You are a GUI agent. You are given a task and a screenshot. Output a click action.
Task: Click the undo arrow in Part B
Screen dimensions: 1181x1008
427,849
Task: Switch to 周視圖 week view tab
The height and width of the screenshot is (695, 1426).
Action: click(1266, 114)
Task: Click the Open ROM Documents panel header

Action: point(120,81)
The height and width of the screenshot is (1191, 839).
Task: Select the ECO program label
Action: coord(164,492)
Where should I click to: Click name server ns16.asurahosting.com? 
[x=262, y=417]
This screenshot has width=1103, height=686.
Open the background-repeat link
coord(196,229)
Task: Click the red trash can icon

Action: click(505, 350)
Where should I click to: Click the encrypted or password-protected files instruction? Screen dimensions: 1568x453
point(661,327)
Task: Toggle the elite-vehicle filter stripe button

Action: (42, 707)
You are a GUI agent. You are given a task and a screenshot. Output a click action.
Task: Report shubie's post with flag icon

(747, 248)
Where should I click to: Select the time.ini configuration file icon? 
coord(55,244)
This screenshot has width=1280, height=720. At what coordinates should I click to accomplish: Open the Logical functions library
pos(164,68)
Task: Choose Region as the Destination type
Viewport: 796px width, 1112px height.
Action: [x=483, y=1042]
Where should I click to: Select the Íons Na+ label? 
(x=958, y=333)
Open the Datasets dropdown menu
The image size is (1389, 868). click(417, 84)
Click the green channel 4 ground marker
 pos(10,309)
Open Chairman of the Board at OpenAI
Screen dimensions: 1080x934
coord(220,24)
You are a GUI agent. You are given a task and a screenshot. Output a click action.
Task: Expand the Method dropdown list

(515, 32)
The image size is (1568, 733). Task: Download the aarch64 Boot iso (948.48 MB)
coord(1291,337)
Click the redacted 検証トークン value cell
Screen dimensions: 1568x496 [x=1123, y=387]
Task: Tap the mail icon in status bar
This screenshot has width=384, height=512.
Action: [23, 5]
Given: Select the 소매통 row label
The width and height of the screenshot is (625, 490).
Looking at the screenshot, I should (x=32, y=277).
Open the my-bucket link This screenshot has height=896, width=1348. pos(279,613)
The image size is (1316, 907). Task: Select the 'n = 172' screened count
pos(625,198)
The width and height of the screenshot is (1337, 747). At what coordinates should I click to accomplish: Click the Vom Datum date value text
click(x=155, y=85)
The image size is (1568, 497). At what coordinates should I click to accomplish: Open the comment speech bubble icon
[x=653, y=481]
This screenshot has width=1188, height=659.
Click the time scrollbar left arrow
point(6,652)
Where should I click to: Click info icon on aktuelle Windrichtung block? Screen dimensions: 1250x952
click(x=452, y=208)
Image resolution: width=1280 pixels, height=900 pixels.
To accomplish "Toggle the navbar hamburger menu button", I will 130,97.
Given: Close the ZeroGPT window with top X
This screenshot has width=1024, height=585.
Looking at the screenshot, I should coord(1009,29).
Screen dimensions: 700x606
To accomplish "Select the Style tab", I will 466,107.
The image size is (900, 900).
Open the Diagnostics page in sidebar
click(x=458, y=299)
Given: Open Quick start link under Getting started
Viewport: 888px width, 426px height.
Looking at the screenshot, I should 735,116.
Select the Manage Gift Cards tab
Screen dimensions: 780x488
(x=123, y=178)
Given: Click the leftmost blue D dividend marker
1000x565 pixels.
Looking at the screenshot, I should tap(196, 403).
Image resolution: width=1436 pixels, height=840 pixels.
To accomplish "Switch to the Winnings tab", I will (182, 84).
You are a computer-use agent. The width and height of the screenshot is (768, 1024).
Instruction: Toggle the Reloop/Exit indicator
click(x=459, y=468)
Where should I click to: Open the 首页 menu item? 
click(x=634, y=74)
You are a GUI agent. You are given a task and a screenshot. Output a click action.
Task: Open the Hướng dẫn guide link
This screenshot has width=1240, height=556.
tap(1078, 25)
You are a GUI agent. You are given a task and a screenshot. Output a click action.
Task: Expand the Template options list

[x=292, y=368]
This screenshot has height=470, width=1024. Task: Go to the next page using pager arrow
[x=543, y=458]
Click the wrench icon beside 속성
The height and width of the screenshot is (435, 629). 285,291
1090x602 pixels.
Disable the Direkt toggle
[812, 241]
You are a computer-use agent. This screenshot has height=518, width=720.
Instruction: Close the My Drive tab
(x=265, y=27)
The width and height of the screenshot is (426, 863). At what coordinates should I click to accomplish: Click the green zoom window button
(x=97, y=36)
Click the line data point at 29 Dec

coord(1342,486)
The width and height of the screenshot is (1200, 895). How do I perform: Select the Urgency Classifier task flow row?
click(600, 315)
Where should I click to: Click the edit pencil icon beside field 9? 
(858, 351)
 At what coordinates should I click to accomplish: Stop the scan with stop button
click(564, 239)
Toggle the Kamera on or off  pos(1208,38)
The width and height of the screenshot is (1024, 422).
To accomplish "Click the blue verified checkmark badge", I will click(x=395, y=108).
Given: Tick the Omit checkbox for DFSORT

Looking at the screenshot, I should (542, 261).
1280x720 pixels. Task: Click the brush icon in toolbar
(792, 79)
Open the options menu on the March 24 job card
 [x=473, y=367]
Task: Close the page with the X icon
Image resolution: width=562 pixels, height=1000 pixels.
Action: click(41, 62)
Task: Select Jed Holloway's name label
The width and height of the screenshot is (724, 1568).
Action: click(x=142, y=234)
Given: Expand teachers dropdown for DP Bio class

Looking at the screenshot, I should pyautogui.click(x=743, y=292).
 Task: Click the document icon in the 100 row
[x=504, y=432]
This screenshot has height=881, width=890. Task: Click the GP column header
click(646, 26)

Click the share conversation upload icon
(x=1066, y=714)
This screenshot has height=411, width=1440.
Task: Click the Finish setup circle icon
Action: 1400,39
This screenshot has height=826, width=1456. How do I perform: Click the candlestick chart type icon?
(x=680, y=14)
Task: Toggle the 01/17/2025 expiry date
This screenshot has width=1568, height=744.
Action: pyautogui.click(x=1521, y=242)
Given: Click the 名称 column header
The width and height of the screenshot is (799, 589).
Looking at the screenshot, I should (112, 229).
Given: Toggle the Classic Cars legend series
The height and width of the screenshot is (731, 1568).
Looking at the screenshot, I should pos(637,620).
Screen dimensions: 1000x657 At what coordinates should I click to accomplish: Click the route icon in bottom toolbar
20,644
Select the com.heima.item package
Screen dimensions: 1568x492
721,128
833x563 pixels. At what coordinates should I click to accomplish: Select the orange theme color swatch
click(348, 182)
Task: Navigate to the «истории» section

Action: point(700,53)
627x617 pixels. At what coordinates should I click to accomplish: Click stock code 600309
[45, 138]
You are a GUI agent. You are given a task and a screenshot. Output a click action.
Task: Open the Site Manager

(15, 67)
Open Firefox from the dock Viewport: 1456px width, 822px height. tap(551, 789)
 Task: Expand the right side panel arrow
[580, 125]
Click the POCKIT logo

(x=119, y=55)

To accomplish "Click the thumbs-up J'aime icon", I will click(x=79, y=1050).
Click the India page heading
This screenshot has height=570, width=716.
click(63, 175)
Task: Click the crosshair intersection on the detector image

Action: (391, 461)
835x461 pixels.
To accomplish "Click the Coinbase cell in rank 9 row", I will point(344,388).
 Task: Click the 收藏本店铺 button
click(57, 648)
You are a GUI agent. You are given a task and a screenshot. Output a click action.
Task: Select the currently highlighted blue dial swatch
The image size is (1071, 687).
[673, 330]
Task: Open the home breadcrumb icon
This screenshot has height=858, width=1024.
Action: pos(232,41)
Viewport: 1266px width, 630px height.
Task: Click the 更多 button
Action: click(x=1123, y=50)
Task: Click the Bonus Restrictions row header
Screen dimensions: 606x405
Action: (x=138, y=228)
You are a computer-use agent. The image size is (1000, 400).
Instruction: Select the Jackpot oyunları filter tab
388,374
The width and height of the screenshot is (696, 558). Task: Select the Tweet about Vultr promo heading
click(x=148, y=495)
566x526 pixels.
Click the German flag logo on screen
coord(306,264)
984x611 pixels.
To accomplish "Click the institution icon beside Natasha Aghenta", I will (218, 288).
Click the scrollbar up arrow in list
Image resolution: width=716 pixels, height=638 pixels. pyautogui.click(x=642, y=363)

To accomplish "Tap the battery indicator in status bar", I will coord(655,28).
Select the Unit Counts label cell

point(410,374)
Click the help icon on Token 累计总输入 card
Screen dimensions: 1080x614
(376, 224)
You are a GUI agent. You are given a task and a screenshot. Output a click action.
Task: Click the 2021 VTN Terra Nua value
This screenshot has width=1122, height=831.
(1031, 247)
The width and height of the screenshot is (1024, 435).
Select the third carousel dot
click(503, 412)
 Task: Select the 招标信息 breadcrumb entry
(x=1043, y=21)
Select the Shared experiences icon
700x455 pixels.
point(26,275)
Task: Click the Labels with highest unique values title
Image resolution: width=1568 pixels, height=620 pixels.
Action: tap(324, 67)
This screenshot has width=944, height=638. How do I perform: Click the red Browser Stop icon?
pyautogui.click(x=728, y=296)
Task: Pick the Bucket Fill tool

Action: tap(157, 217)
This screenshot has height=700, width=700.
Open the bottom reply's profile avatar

——————————

### Your instructions
Report all lines above with "Switch".

### Answer area
Task: Switch to 周視圖 week view tab
To accomplish "Switch to the Winnings tab", I will (182, 84).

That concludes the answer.